In the C way of doing things (which is also relevant to C++) you generally need to keep a record of how long your array is:
BYTE *res;
int len = 100
res = (BYTE *)realloc(res, (byte_len(len)));
len += 2;
res = (BYTE *)realloc(res, (byte_len(len)));
An alternative in the C++ way of doing things s to use the std::vector container class; a vector has the ability to manage the length of the array by itself, and also deals with the issues of memory management..
EDIT: as others have pointed out the use of realloc here is incorrect as it will lead to memory leaks, this just deals with keeping track of the length. You should probably accept one of the other replies as the best answer
Given the information you seem to have available, there is no way to do what you want. When you are working with arrays allocated on the heap, you need to save the size somewhere if you need to work with it again. Neither new nor malloc will do this for you.
Now, if you have the number of items in the array saved somewhere, you can do this to get the total size in characters, which is the unit that realloc works with. The code would look like this:
size_t array_memsize = elems_in_array * sizeof(BYTE);
If you are really working with C++ and not C I would strongly suggest that you use the vector template for this instead of going to malloc and realloc. The vector template is fast and not anywhere near as error prone as rolling your own memory management. In addition, it tracks the size for you.

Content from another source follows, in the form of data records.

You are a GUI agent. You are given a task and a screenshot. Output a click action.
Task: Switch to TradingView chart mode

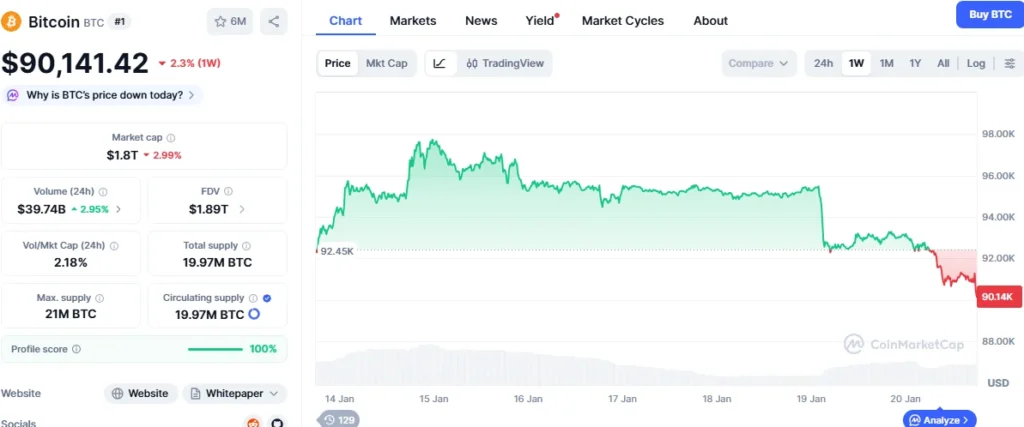(505, 63)
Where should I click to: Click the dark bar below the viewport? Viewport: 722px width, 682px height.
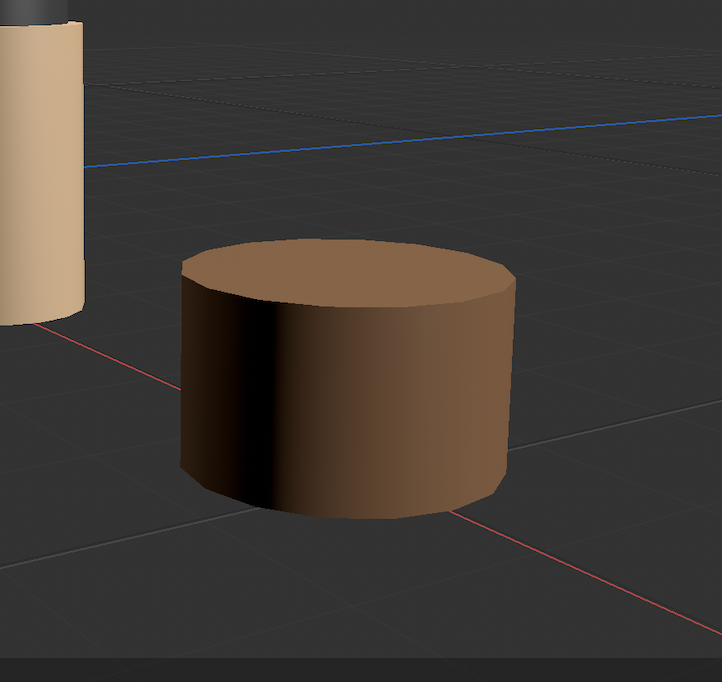tap(360, 670)
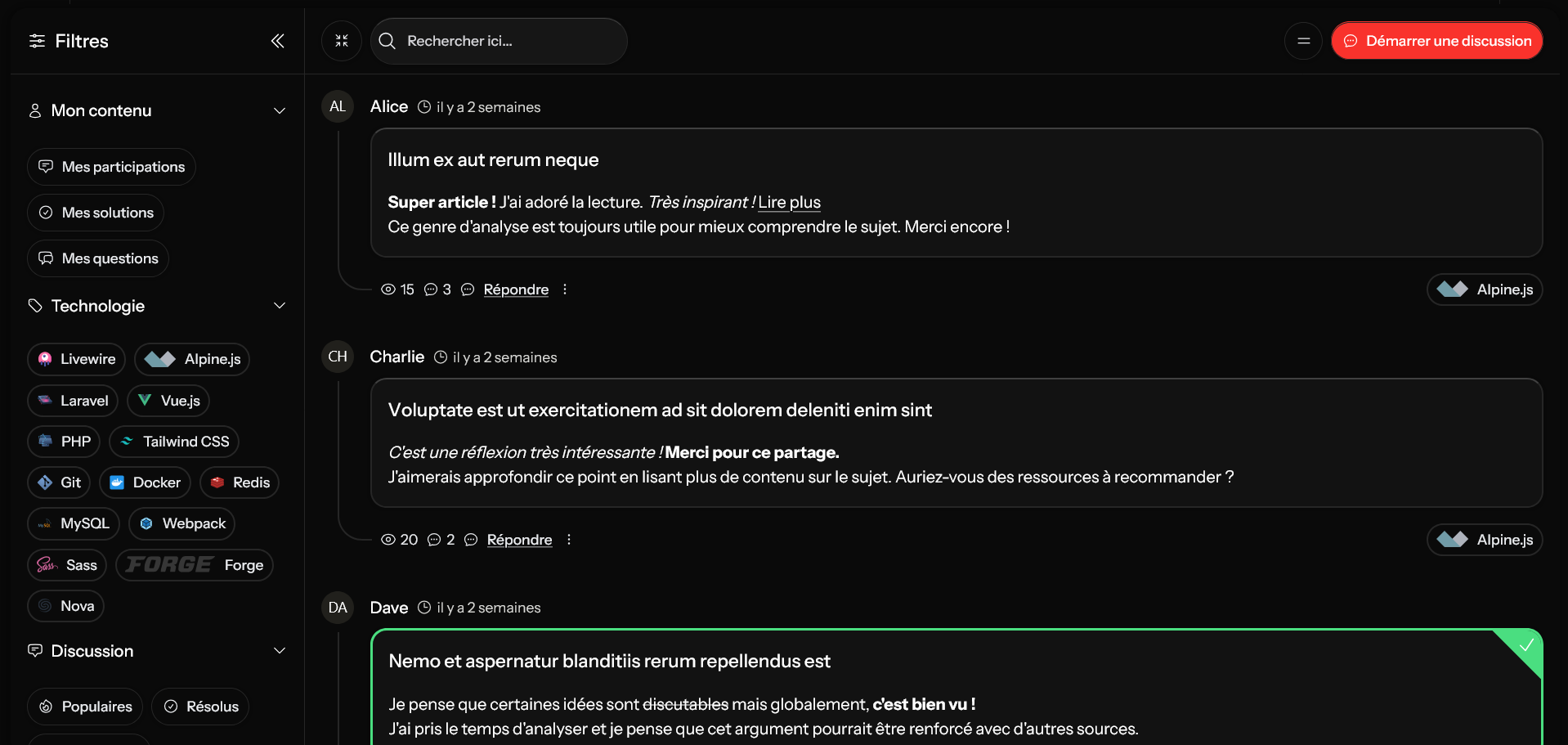Collapse the Mon contenu section
This screenshot has width=1568, height=745.
pyautogui.click(x=279, y=110)
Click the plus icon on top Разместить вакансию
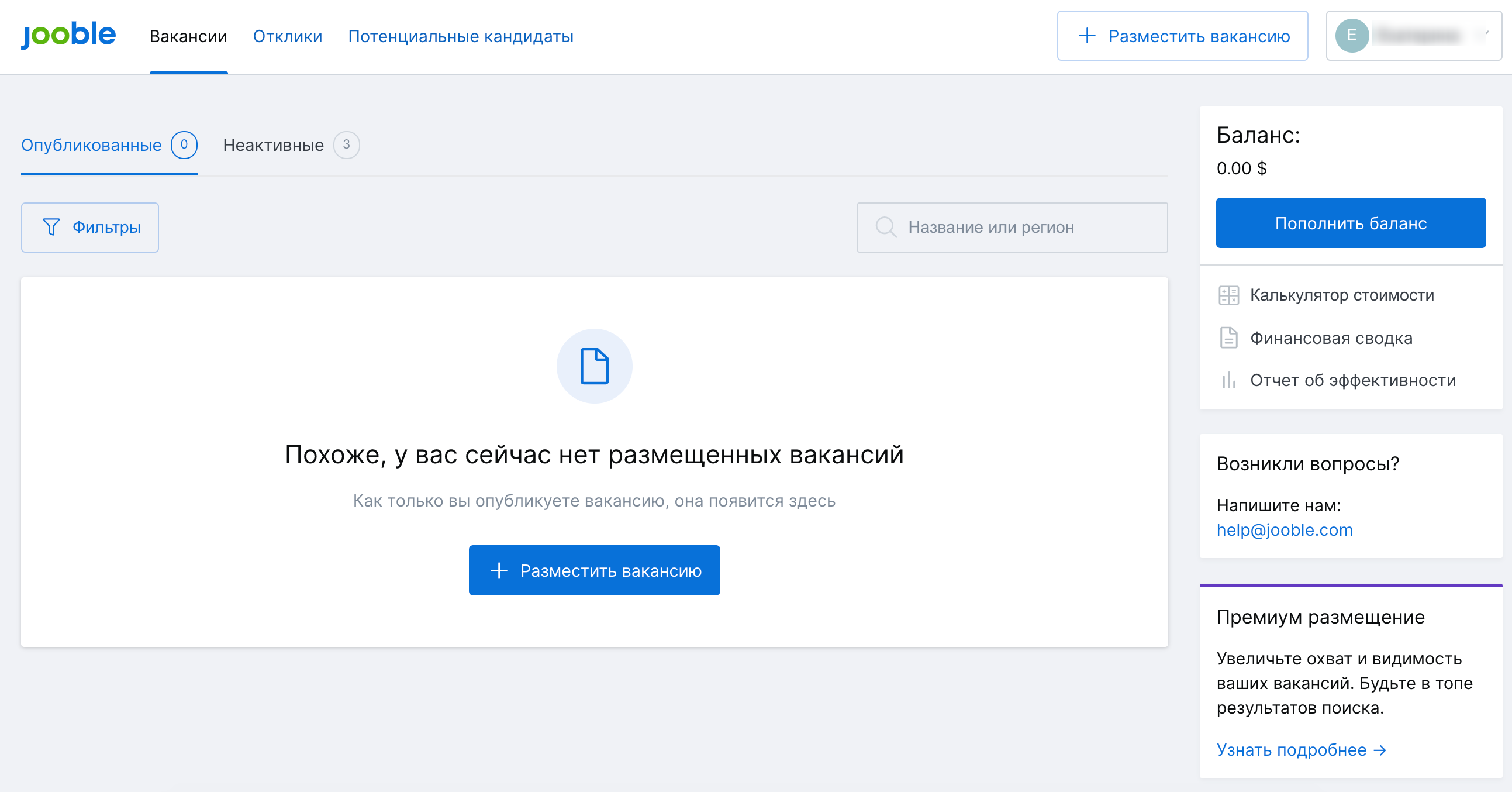The height and width of the screenshot is (792, 1512). [1086, 36]
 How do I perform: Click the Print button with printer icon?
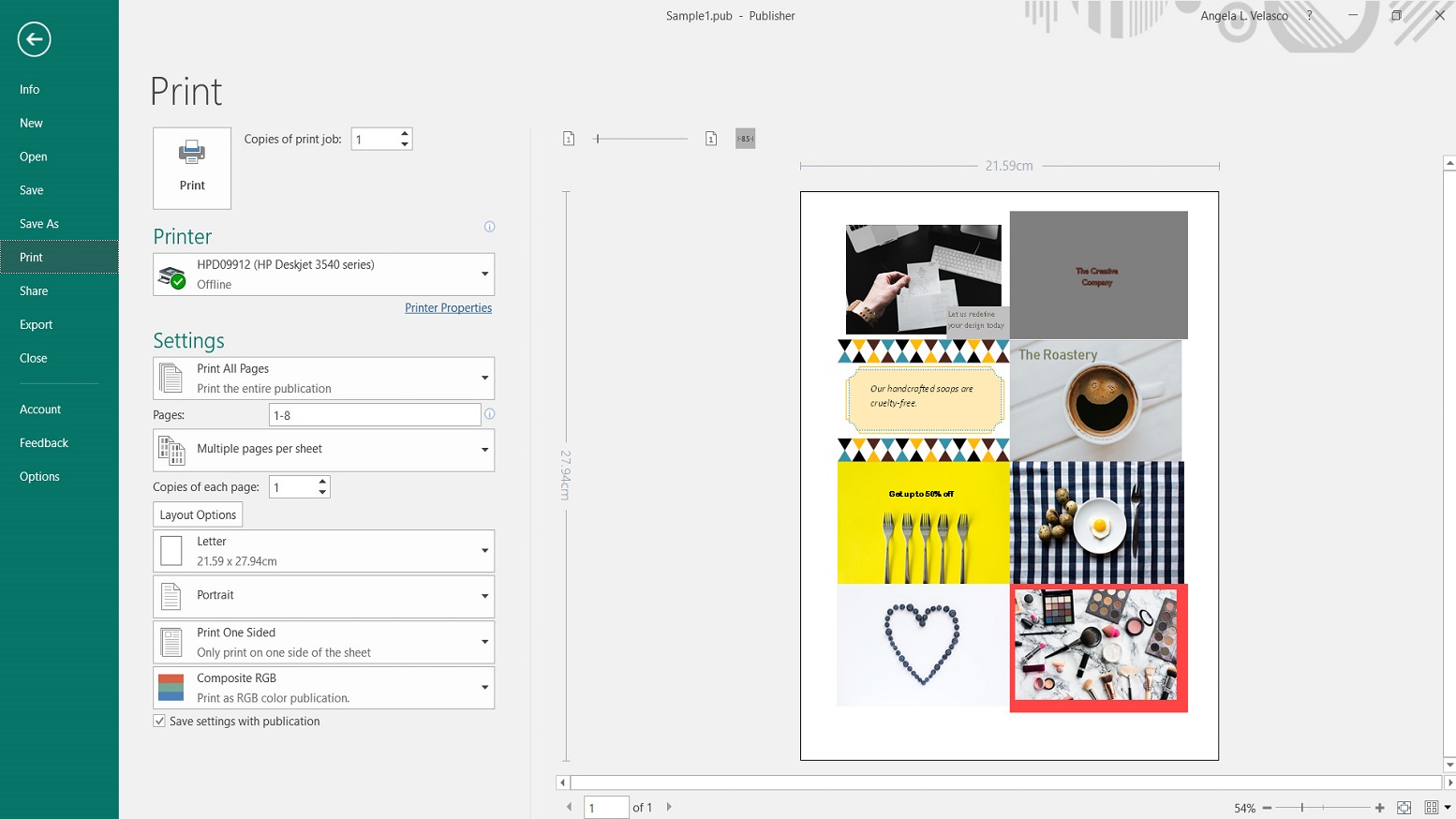click(192, 168)
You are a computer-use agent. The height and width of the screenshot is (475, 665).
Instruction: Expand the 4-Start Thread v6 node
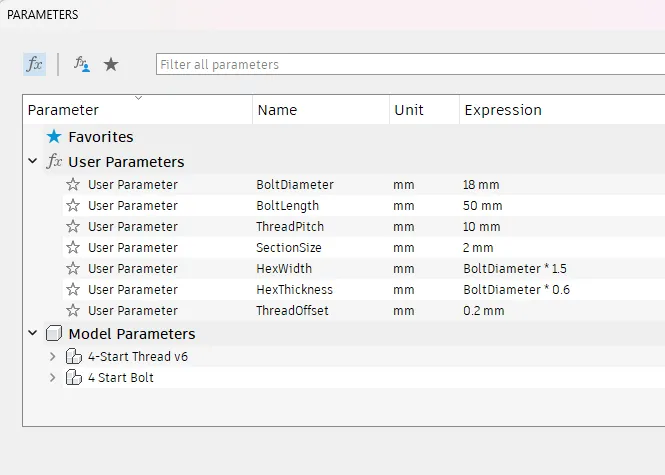coord(52,356)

When you allocate the pointer initially you also need to keep track of the length:
size_t bufSize = 100;
BYTE* buf = malloc(sizeof(BYTE ) * bufSize);
When you re-allocate you should be carefull with the re-alloc:
BYTE* temp = realloc(buf,sizeof(BYTE ) * (bufSize+2));
if (temp != NULL)
{
bufSize += 2;
buf = temp;
}
If it is a local variable allocated on the stack you can calculate it like this:
BYTE array[] = { 10, 20, 30, ... };
size_t lenght = sizeof(array) / sizeof(BYTE);
If you receive a pointer to the beginning of the array or you allocate it dynamically(on the heap), you need to keep the length as well as the pointer.
EDIT: I also advise you use STL vector for such needs because it already implements dynamic array semantics.